WPD-ATT-BiLSTM and ATT-BiLSTM are the prediction models with the addition of an attention mechanism, and WPD-BiLSTM and BiLSTM are the prediction models without an attention mechanism; by comparing the prediction results of these two groups, the positive effect of the attention mechanism on the improvement in the prediction performance was verified. Taking the prediction result data of the one-step prediction of route 363’s bus passenger flow as an example, the WPD-ATT-BiLSTM model and ATT-BiLSTM model improved the prediction performance of the MAE indicator by 44.359% and 6.846% over the WPD-BiLSTM model and the BiLSTM model; the prediction performance of the MAPE indicator improved by 71.287% and 2.343%, and the prediction performance of the RMSE metrics improved by 40.449% and 6.448%.
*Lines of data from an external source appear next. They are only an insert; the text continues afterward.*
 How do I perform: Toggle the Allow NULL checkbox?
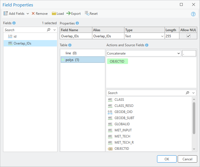[x=188, y=36]
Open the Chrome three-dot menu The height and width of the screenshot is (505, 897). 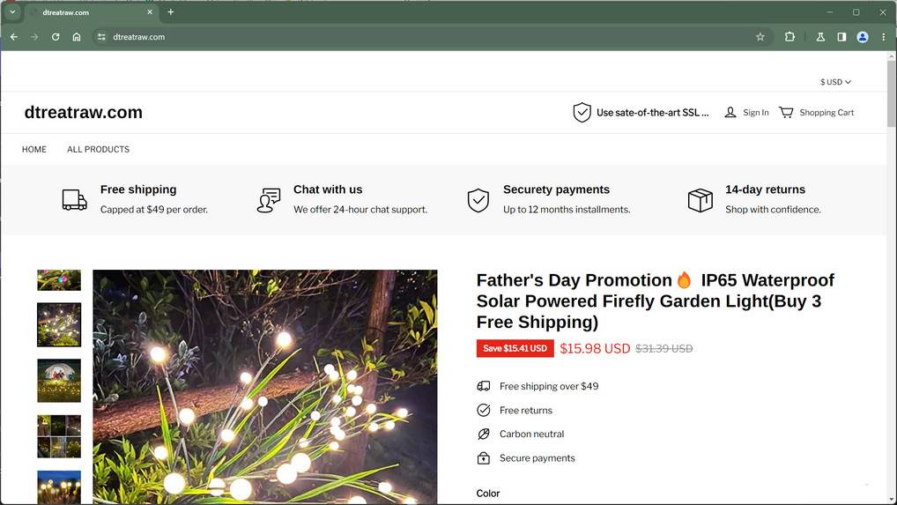884,37
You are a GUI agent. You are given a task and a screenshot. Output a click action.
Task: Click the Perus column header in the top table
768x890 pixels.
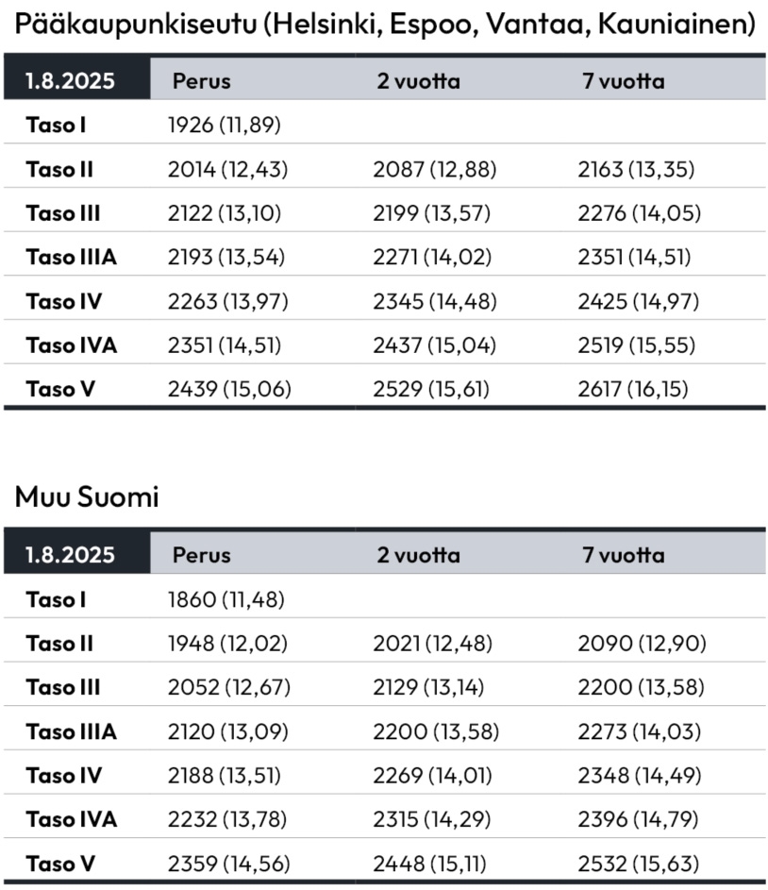click(x=201, y=80)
WPD-ATT-BiLSTM and WPD-BiLSTM are the prediction models using the WPD decomposition strategy, and ATT-BiLSTM and Bi-LSTM are the prediction models without the decomposition strategy; the positive effect of the decomposition strategy on the prediction performance enhancement’s was verified by comparing these two groups of models. Still taking the prediction result data of the one-step prediction of the bus passenger flow on route 363 as an example, the WPD-ATT-BiLSTM model and the WPD-BiLSTM model improved the prediction performance of the MAE metrics by 95.194% and 91.954% over the ATT-BiLSTM model and the Bi-LSTM model; the prediction performance of the MAPE metrics improved by 91.007% and 69.415%, and the prediction performance of the RMSE metrics improved by 94.894% and 91.978%.

6. Conclusions

Extracting the key features in time-series data and capturing the changing patterns of the data are necessary for accurate bus-passenger-flow prediction. However, affected by various factors, bus-passenger-flow data have obvious volatility and nonlinearity. It is challenging to directly extract features from the original bus-passenger-flow data with complex information, resulting in the unsatisfactory prediction accuracy of many models. In this paper, a new mixed-strategy prediction model, the WPD-ATT-BiLSTM model, is proposed. The model is based on the deep learning Bi-LSTM model, and it addresses the problem of the difficulty for a single deep learning model to fully capture the characteristics of bus-passenger-flow time-series data. To this end, it innovatively introduces a decomposition strategy and an attention mechanism to improve the ability of the deep learning model to fit complex time-series data.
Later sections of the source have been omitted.